While "Fortunate Son" is the only CCR hit about the Vietnam War, the band's music as a whole has become an easy way for filmmakers to invoke a Vietnam vibe. A cover of "Suzie Q" plays in Apocalypse Now; a Fogerty re-recording of "Born On The Bayou" plays in Born On The Fourth Of July; and "Green River" opens the movie The Post, the 2017 Best Picture nominee about the Pentagon Papers.
Fogerty has spoken at length about the anti-Vietnam war meaning behind “Fortunate Son,” and he’s even discussed the "Senator’s son" (actually, a President's grandson) that got his blood boiling before sitting down to pen the track. As poppy as this CCR single is, it’s a blistering anti-war song that’s still applicable.

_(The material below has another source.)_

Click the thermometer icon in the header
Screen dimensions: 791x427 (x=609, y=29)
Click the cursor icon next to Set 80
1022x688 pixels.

John Fogerty Ain’t No Senator’s Son
Even though the song is called “Fortunate Son,” it could just as easily be called “It Ain’t Me.” The lyrics to the track are built around the idea that while narrator John Fogerty has to fight in the Vietnam war he’s not as overtly patriotic as those who get to stay home. Sitting out the war is the privilege of the fortunate, the sons of Senators and millionaires who are happy to wave the flag while shirking the duties of defense that they lay on those who can't get out of being drafted. In fact, Fogerty was drafted into the war in the mid-60s (though he signed up voluntarily on the same day), which gave him extra insight into the plight of the young men being sent to war.
Throughout the song, with the line "it ain't me," Fogerty exclaims that he’s not a fortunate son, and he’s certainly not a millionaire’s son, which means that he and the people like him will have to go to war. In the zippy track he explains that the only people who can avoid the fight are those born with silver spoons in their mouths. It’s a quick blast of vitriol that makes its point without taking up too much of anyone’s time.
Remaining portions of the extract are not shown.